What to do
Please provide the entries below again, word for word.

(Saved entries)
------------------------------------
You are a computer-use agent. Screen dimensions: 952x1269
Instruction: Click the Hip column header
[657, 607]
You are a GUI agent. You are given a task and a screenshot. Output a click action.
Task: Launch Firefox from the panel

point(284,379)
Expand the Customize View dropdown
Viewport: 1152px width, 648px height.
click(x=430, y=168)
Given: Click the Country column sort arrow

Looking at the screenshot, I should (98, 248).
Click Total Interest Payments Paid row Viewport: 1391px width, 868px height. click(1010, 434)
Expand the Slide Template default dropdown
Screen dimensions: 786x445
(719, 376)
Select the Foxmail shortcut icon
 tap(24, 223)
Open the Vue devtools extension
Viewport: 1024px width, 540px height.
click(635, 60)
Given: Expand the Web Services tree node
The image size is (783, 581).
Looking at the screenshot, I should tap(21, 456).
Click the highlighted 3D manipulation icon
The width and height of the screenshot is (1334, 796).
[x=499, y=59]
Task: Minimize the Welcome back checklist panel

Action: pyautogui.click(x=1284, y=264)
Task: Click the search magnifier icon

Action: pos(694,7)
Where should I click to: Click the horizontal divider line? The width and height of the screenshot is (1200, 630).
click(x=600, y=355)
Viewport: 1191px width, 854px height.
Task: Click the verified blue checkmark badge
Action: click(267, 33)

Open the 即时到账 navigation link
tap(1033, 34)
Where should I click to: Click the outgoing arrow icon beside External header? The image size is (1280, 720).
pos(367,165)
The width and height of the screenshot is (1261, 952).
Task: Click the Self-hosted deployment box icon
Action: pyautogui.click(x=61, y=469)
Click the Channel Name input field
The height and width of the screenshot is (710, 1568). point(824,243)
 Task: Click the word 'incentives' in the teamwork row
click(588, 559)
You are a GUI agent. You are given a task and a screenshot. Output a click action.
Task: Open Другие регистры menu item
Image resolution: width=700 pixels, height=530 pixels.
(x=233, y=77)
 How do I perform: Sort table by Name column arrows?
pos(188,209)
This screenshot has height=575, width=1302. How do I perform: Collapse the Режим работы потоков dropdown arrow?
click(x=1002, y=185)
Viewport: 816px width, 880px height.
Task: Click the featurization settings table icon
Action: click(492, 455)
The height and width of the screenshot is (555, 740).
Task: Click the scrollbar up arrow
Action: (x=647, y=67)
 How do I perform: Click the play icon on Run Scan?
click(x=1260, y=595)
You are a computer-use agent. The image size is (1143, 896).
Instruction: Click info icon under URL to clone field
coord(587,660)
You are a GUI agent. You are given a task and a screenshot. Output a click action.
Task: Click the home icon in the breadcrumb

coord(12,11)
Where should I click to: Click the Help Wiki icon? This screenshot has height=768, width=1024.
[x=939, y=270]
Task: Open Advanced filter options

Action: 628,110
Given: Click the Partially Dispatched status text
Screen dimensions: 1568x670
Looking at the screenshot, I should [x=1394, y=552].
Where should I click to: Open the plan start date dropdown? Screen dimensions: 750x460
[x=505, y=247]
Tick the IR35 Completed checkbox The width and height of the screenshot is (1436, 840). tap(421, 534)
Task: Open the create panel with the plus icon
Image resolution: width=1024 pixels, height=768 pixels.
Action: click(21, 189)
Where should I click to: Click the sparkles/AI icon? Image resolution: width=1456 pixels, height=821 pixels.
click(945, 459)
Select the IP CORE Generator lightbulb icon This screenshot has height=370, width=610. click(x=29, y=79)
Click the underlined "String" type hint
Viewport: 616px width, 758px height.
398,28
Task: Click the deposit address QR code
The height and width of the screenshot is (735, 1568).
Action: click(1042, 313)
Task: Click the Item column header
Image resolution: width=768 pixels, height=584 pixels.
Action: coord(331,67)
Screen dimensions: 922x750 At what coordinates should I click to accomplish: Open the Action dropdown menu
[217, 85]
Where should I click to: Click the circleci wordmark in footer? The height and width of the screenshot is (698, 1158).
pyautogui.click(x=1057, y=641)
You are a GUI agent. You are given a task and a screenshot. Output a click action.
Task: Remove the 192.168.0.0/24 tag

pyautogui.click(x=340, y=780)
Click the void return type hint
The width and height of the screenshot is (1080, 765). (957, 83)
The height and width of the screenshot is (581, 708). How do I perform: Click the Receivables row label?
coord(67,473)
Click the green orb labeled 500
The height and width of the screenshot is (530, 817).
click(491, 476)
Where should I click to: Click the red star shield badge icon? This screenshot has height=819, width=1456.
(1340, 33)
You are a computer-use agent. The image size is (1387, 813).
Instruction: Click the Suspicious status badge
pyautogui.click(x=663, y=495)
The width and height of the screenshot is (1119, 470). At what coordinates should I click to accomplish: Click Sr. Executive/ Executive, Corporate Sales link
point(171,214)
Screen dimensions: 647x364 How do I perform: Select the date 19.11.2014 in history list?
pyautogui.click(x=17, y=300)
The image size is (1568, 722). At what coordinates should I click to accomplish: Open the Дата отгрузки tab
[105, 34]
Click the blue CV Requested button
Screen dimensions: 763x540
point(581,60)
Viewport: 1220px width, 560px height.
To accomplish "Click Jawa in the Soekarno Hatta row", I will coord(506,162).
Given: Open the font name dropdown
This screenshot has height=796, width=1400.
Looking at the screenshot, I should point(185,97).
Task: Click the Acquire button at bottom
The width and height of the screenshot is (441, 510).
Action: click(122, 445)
------------------------------------
Exercise answer
You are a computer-use agent. Screen dimensions: 952x1269
Instruction: Click the Hip column header
[657, 607]
You are a GUI agent. You are given a task and a screenshot. Output a click action.
Task: Launch Firefox from the panel

point(284,379)
Expand the Customize View dropdown
Viewport: 1152px width, 648px height.
click(x=430, y=168)
Given: Click the Country column sort arrow

Looking at the screenshot, I should (98, 248).
Click Total Interest Payments Paid row Viewport: 1391px width, 868px height. click(1010, 434)
Expand the Slide Template default dropdown
Screen dimensions: 786x445
(719, 376)
Select the Foxmail shortcut icon
 tap(24, 223)
Open the Vue devtools extension
Viewport: 1024px width, 540px height.
click(635, 60)
Given: Expand the Web Services tree node
The image size is (783, 581).
Looking at the screenshot, I should tap(21, 456).
Click the highlighted 3D manipulation icon
The width and height of the screenshot is (1334, 796).
[x=499, y=59]
Task: Minimize the Welcome back checklist panel

Action: pyautogui.click(x=1284, y=264)
Task: Click the search magnifier icon

Action: pos(694,7)
Where should I click to: Click the horizontal divider line? The width and height of the screenshot is (1200, 630).
click(x=600, y=355)
Viewport: 1191px width, 854px height.
Task: Click the verified blue checkmark badge
Action: click(267, 33)

Open the 即时到账 navigation link
tap(1033, 34)
Where should I click to: Click the outgoing arrow icon beside External header? The image size is (1280, 720).
pos(367,165)
The width and height of the screenshot is (1261, 952).
Task: Click the Self-hosted deployment box icon
Action: pyautogui.click(x=61, y=469)
Click the Channel Name input field
The height and width of the screenshot is (710, 1568). point(824,243)
 Task: Click the word 'incentives' in the teamwork row
click(588, 559)
You are a GUI agent. You are given a task and a screenshot. Output a click action.
Task: Open Другие регистры menu item
Image resolution: width=700 pixels, height=530 pixels.
(x=233, y=77)
 How do I perform: Sort table by Name column arrows?
pos(188,209)
This screenshot has height=575, width=1302. How do I perform: Collapse the Режим работы потоков dropdown arrow?
click(x=1002, y=185)
Viewport: 816px width, 880px height.
Task: Click the featurization settings table icon
Action: click(492, 455)
The height and width of the screenshot is (555, 740).
Task: Click the scrollbar up arrow
Action: (x=647, y=67)
 How do I perform: Click the play icon on Run Scan?
click(x=1260, y=595)
You are a computer-use agent. The image size is (1143, 896).
Instruction: Click info icon under URL to clone field
coord(587,660)
You are a GUI agent. You are given a task and a screenshot. Output a click action.
Task: Click the home icon in the breadcrumb

coord(12,11)
Where should I click to: Click the Help Wiki icon? This screenshot has height=768, width=1024.
[x=939, y=270]
Task: Open Advanced filter options

Action: 628,110
Given: Click the Partially Dispatched status text
Screen dimensions: 1568x670
Looking at the screenshot, I should [x=1394, y=552].
Where should I click to: Open the plan start date dropdown? Screen dimensions: 750x460
[x=505, y=247]
Tick the IR35 Completed checkbox The width and height of the screenshot is (1436, 840). tap(421, 534)
Task: Open the create panel with the plus icon
Image resolution: width=1024 pixels, height=768 pixels.
Action: click(21, 189)
Where should I click to: Click the sparkles/AI icon? Image resolution: width=1456 pixels, height=821 pixels.
click(945, 459)
Select the IP CORE Generator lightbulb icon This screenshot has height=370, width=610. click(x=29, y=79)
Click the underlined "String" type hint
Viewport: 616px width, 758px height.
398,28
Task: Click the deposit address QR code
The height and width of the screenshot is (735, 1568).
Action: click(1042, 313)
Task: Click the Item column header
Image resolution: width=768 pixels, height=584 pixels.
Action: coord(331,67)
Screen dimensions: 922x750 At what coordinates should I click to accomplish: Open the Action dropdown menu
[217, 85]
Where should I click to: Click the circleci wordmark in footer? The height and width of the screenshot is (698, 1158).
pyautogui.click(x=1057, y=641)
You are a GUI agent. You are given a task and a screenshot. Output a click action.
Task: Remove the 192.168.0.0/24 tag

pyautogui.click(x=340, y=780)
Click the void return type hint
The width and height of the screenshot is (1080, 765). (957, 83)
The height and width of the screenshot is (581, 708). How do I perform: Click the Receivables row label?
coord(67,473)
Click the green orb labeled 500
The height and width of the screenshot is (530, 817).
click(491, 476)
Where should I click to: Click the red star shield badge icon? This screenshot has height=819, width=1456.
(1340, 33)
You are a computer-use agent. The image size is (1387, 813).
Instruction: Click the Suspicious status badge
pyautogui.click(x=663, y=495)
The width and height of the screenshot is (1119, 470). At what coordinates should I click to accomplish: Click Sr. Executive/ Executive, Corporate Sales link
point(171,214)
Screen dimensions: 647x364 How do I perform: Select the date 19.11.2014 in history list?
pyautogui.click(x=17, y=300)
The image size is (1568, 722). At what coordinates should I click to accomplish: Open the Дата отгрузки tab
[105, 34]
Click the blue CV Requested button
Screen dimensions: 763x540
point(581,60)
Viewport: 1220px width, 560px height.
To accomplish "Click Jawa in the Soekarno Hatta row", I will coord(506,162).
Given: Open the font name dropdown
This screenshot has height=796, width=1400.
Looking at the screenshot, I should point(185,97).
Task: Click the Acquire button at bottom
The width and height of the screenshot is (441, 510).
Action: click(122, 445)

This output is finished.